Here’s the post I had earlier with my thoughts on the film and here’s information on the screening again:
Seattle PELADA PREMIERE with a Q&A with director and star Gwendolyn Oxenham
Thursday, September 23rd – 7pm
6009 244th Street SW
Mountlake Terrace, WA 98043
*per theater policy, this screening will be 21+
* * *
As mentioned above, Oxenham (the film’s star and director) will be on site at the screening to answer any questions you might afterwards. I caught up with her recently for a Q&A about her experiences — check it out after the jump.
Q: What has this cross-country screening tour/media circuit been like for you recently?
Oxenham: We’ve been hopping all over the country, setting up screenings in indie theaters, high school and college auditoriums, soccer-affectionate pubs–anywhere we can. Since we have no money for PR, promoting the film can be a bit tough. Any time we’ve succeeded in getting the word out to the soccer community, we’ve had wonderful turnouts, selling out shows in a lot of different cities. In Vail, one-hundred plus people walked over to the adjacent soccer field and starting playing in pickup games under the lights.
Q: What ultimately brought you to Seattle?
Oxenham: Because of Seattle’s awesome soccer contingent, we’ve been attempting to get here for a long time–it just took us a while to find a theater we could afford. We’re really happy to be at the Cinebarre.
Q: One thing that struck me about your film was you guys didn’t just go to beaches in Brazil and to the Euro Cup, but also went to some potentially dangerous places. Why were you so motivated to push those boundaries?
Oxenham: We just wanted to use the game to see into places all over the world. Often times the poor neighborhoods had the most pickup. Plus, we didn’t want to make a film about the game’s connective quality without going to any of the more difficult places–like Iran.
Q: Did you ever feel particularly unsafe?
The Argentinians who see the film always express a fair amount of shock that we went into Villa 31, a ghetto on the outskirts of Buenos Aires. On our way in, three different policeman tried to stop us, one of us telling us, “It’s your life–not mine.” As we asked for directions, everyone told us not to go. The week before, a news crew had gotten their cameras stolen and “their heads bashed in,” which was an unnerving bit of news to hear as you’re walking in. But as soon as people know you’re looking for soccer, they want to show you their game and the way it’s done in their neighborhood, and they make sure nothing happens to you. While Villa 31 has a reputation for being full of dangerous criminals, the guys we met were some of the kindest people we met anywhere.
There was also a moment in a favela in Brazil where a sixteen year old holding a giant gun called out to us in perfect English, “Welcome to Rocinha, the most beautiful place on earth”… and then started humming the theme song from Kill Bill.
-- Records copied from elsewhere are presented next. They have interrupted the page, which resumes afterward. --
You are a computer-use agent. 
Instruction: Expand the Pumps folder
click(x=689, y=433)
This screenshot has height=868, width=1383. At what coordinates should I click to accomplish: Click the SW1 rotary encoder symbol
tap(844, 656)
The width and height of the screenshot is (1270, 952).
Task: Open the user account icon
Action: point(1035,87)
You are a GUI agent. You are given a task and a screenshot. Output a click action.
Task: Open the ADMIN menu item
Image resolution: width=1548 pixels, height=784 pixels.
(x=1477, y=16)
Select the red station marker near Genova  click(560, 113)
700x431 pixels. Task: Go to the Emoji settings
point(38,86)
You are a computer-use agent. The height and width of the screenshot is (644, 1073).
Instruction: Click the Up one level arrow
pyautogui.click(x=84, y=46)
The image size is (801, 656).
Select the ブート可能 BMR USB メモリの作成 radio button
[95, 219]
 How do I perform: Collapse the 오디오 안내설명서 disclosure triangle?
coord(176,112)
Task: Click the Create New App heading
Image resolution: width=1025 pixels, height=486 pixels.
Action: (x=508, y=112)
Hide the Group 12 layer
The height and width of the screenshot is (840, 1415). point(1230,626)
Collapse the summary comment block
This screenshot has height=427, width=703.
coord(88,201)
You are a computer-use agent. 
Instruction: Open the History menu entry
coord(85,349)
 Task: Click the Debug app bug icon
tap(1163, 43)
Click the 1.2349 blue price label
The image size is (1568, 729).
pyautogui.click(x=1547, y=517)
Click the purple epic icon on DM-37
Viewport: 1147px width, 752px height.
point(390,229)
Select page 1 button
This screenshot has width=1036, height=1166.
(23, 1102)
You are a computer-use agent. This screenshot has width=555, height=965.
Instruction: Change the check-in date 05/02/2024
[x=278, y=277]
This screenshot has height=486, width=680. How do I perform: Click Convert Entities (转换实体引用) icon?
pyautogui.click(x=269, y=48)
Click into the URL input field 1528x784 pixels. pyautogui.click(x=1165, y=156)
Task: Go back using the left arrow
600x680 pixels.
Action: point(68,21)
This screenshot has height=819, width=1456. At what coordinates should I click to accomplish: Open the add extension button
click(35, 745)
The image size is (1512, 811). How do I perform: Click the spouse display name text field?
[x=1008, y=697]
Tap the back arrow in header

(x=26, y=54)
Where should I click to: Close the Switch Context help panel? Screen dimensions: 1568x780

That was sort of freaky.
Q: What are one or two places or experiences that will really resonate with you say five years from now?
Oxenham: Our week in Mathare Valley, Kenya. Nothing I could really say here could do it justice. Playing in the prison, playing with the women in Iran, playing with the Arabs and Jews in Israel. Playing with “Ronaldinha.” And the old men in Brazil. And…well, the list could go on for a while.